This summer, I will not be headed to the beach, but to the mountains of North Carolina, where I will spend a great deal of time sitting on a screened front porch in a rocking chair, looking out at the Pisgah National Forest. So my list should more properly be called, “Top Ten Porch-Sitting Reads.” Are the kind of books you’d read on a front porch different than those you’d read on the beach or beside the pool? I think probably the answer is yes. I know lots of folks look for light and fluffy in their summer reading, wherever they may be headed. I have no objection to a little fluff, but the most compelling criteria for me is that the book be engrossing. In the summer, whether I’m on the porch or by the pool, I want something that sucks me in and won’t let me stop reading any longer than it takes to procure another frosty beverage. So here’s a list of what I’ll probably be taking with me to the mountains.

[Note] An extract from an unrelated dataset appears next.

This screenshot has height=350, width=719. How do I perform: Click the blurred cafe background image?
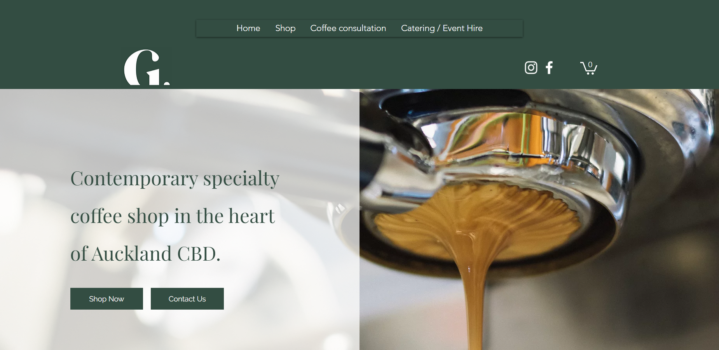pyautogui.click(x=180, y=128)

1. Definitely Dead, by Charlaine Harris. This is where I left off in my reading of the Sookie Stackhouse novels. I needed a break and now I’m ready to see what’s going on with Sookie now.
2. Paris to the Moon, by Adam Gopnik. My husband has been raving, raving, raving about Adam Gopnik and has made some vague accusations to the effect that I never read any of the books he recommends. So I’ll be checking out this collection of essays on the authors life in Paris with his wife and son.

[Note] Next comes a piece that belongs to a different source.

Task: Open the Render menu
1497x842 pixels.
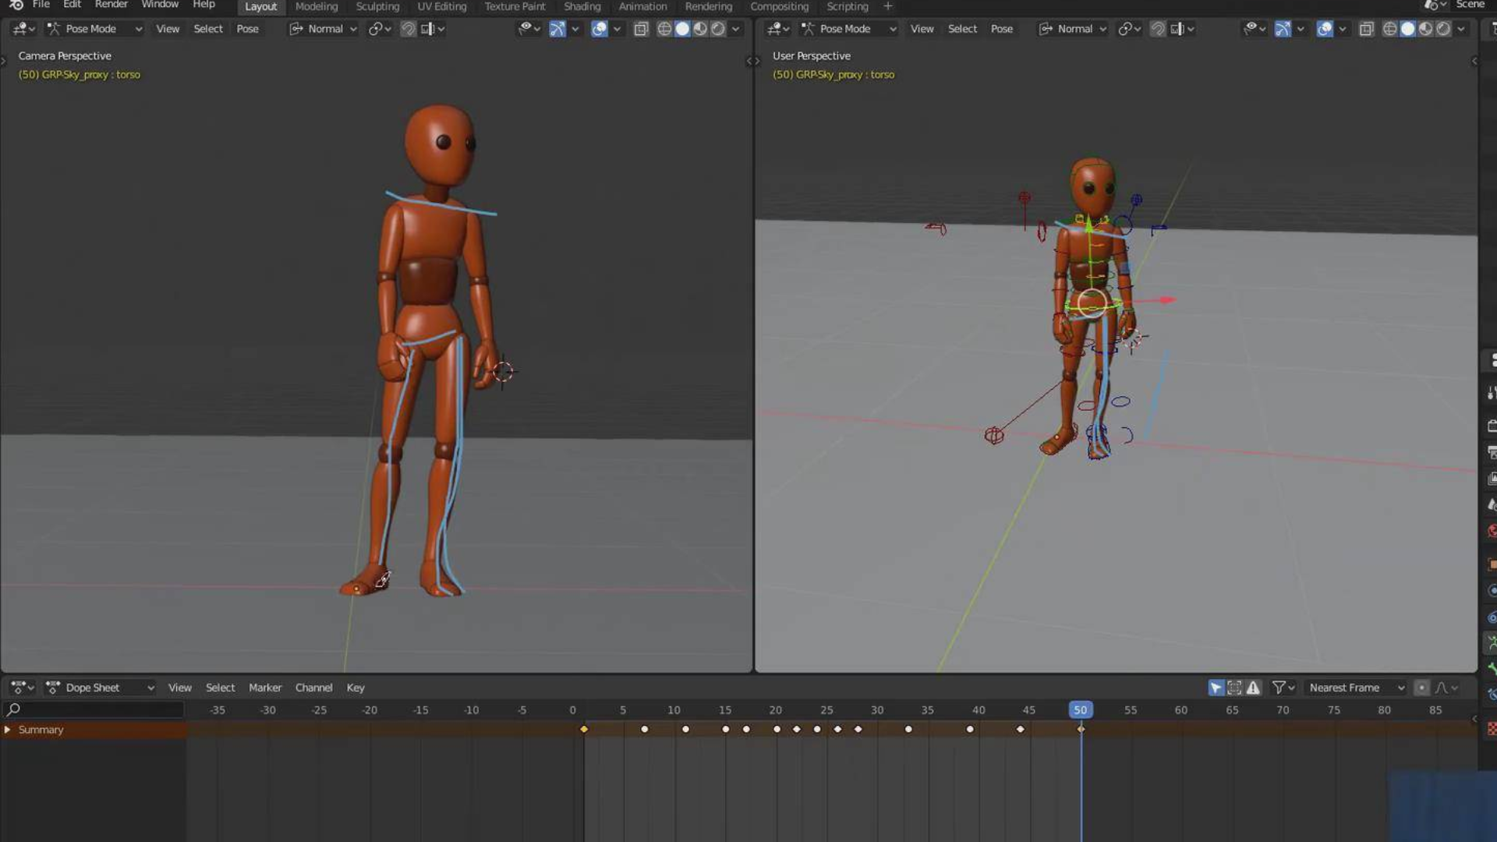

3. The Secret Pilgrim, by John Le Carre. I’ve never read any of Le Carre’s books, so I’m hoping this will be a definite page-turner.
4. The Warmth of Other Suns: The Epic Story of America’s Great Migration, by Isabel Wilkerson. Definitely in the category of un-fluffy read. I know a little bit about the Great Migration, but after this book, I feel certain I’ll know a lot more.
5. The Great Night, by Chris Adrian. I picked this up at Carmichael’s Bookstore in Louisville this weekend. It’s a re-working of A Midsummer Night’s Dream, and I’m interested to see how that goes.
6. The Adventures of Huckleberry Finn, by Mark Twain. I’ve been reading this very slowly on my i-Phone for several months now. It’s in the category of books I felt certain I had read only to discover I have not. This is not really light reading, but it is lovely to be fictionally on the river. I felt I had to read this book to prepare to read…
7. Finn, by Jon Clinch. This is the story of Huck’s father, and of Huck. It was one of Nathan’s picks at Village Lights Bookstore, who warned me repeatedly that it is quite dark.
8. Alif the Unseen, by G. Willow Wilson. I snagged this ARC from the back of the bookstore as I’d heard some good things about it on the blogosphere. So far, I’m having some mixed feelings, so this is a conditional recommendation. I’ll let you know when I finish it. Or I won’t, in which case you’ll know I probably didn’t like it enough to review.
9. Canada, by Richard Ford. I’ve never read any Richard Ford. Thought I’d give it a try.
10. Sharp: A Memoir, by David Fitzpatrick. Another ARC. I think this memoir about mental illness might fit into the slowing down to check out the gruesome car wreck category, but sometimes the fucked-up-ness of other people’s lives can be quite comforting.
That’s what on my vacation list for now, so hopefully I have some compelling reading ahead of me. Happy travels!